Indomethacin (IND) is a nonsteroidal anti-inflammatory drug (NSAID), which is widely used to relieve inflammation. However, general eye drops cannot reach lesions efficiently due to the presence of complicated and special biological barriers in the eye. Repeated administration of this drug for chronic ophthalmic diseases also showed poor patient compliance. Herein, an in situ injectable thermo-sensitive hydrogel of indomethacin-conjugated polymer was fabricated to overcome these crucial problems. The poly(NIPAAm-co-MAA-co-HTI) (PNMHTI) hydrogel, composed of N-isopropylacrylamide (NIPAAm), methacrylic acid (MAA), and 2-hydroxylethyl methacrylate-g-poly(trimethylene carbonate)-indomethacin (HEMA-g-PTMC-IND) (HTI), was synthesized by radical polymerization of NIPAAm, MAA and HTI. According to the rheology investigation, the sol–gel conversion temperature of the hydrogels was around 33 °C, and the sol–gel transition occurred at physiological temperature (37 °C). The release of indomethacin from the injectable hydrogels was sustained for over 2 weeks in phosphate buffer saline with esterase due to the sustained biodegradable behavior by the hydrolytic cleavage of the residual PTMC chains. In addition, these hydrogels displayed excellent biocompatibility against mouse fibroblasts, reduced cytotoxicity for indomethacin and a significant anti-inflammatory effect against macrophages.
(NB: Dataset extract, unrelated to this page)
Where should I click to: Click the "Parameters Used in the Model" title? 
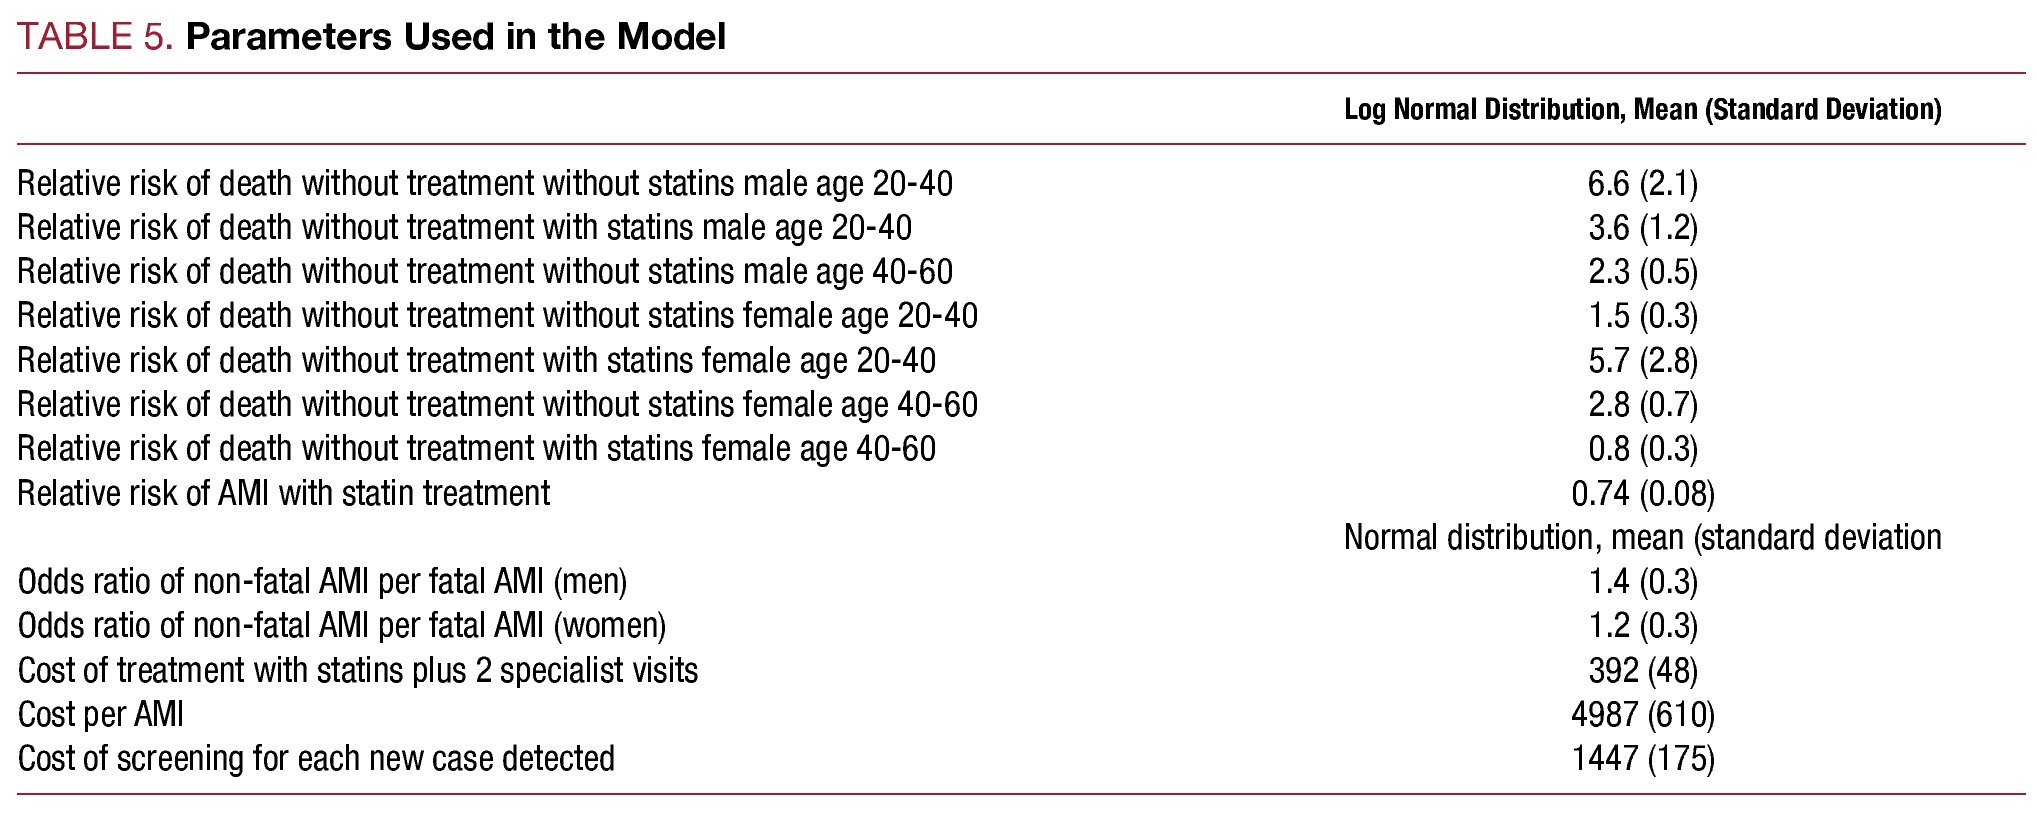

Uveitis was successfully established in New Zealand rabbits, and the PNMHTI hydrogels were injected into the vitreous body. Histopathological examination of retinas confirmed the good biocompatablity and anti-inflammatory effects of PNMHTI hydrogels in vivo. Overall, the PNMHTI hydrogels reported herein offer an attractive biomaterial-centered treatment option for uveitis.